#### [Exercise description]
Below are some records. Print exactly the lines between the one holding "The width and height of the screenshot is (800, 599)." and the one holding "Given: Click the layer list scroll down arrow", inclusive, and nothing else.
━━━ Exercise material
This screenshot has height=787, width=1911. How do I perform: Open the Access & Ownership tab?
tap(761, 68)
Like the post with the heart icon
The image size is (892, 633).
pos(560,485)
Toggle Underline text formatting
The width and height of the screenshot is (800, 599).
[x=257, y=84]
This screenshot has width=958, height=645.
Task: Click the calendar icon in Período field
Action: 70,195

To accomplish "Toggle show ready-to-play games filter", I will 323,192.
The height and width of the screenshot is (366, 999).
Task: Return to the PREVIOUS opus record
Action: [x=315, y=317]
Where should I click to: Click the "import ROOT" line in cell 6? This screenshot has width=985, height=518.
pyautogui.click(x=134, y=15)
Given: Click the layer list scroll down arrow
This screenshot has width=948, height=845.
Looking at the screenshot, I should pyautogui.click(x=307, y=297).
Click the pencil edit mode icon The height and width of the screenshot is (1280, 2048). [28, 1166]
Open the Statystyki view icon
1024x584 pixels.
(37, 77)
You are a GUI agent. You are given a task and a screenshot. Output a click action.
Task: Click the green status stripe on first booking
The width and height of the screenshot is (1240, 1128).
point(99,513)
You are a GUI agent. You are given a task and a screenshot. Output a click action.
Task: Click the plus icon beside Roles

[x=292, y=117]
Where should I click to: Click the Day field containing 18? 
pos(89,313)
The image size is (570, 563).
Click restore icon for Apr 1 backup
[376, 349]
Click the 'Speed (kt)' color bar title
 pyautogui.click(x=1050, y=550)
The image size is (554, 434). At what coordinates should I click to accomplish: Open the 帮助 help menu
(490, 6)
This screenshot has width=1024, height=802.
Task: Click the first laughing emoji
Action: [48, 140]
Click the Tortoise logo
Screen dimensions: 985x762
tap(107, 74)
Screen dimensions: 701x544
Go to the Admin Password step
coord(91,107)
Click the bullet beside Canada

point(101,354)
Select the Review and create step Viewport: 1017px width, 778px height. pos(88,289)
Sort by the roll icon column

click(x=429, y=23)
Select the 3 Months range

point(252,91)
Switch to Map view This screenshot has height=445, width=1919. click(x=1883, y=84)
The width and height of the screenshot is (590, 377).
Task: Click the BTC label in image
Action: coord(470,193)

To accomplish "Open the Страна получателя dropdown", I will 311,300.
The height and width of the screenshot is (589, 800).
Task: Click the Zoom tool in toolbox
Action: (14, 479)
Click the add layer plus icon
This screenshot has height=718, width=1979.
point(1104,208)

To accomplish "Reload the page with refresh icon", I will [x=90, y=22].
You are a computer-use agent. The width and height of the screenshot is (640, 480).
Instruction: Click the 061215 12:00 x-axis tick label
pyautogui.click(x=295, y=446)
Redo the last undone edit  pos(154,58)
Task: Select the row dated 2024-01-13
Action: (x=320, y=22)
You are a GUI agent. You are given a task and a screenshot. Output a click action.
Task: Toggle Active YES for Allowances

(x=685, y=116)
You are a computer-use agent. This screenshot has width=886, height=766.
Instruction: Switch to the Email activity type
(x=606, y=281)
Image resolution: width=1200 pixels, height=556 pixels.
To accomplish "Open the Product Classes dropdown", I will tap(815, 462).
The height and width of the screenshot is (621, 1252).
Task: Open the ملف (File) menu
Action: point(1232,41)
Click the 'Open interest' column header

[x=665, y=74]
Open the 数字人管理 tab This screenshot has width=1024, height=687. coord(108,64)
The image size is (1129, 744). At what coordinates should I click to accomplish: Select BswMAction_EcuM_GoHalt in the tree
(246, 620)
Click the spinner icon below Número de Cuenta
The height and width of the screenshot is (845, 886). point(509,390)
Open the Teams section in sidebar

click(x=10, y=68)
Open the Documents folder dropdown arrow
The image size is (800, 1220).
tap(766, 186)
━━━━━━
#### [Reply]
The width and height of the screenshot is (800, 599).
[x=257, y=84]
This screenshot has width=958, height=645.
Task: Click the calendar icon in Período field
Action: 70,195

To accomplish "Toggle show ready-to-play games filter", I will 323,192.
The height and width of the screenshot is (366, 999).
Task: Return to the PREVIOUS opus record
Action: [x=315, y=317]
Where should I click to: Click the "import ROOT" line in cell 6? This screenshot has width=985, height=518.
pyautogui.click(x=134, y=15)
Given: Click the layer list scroll down arrow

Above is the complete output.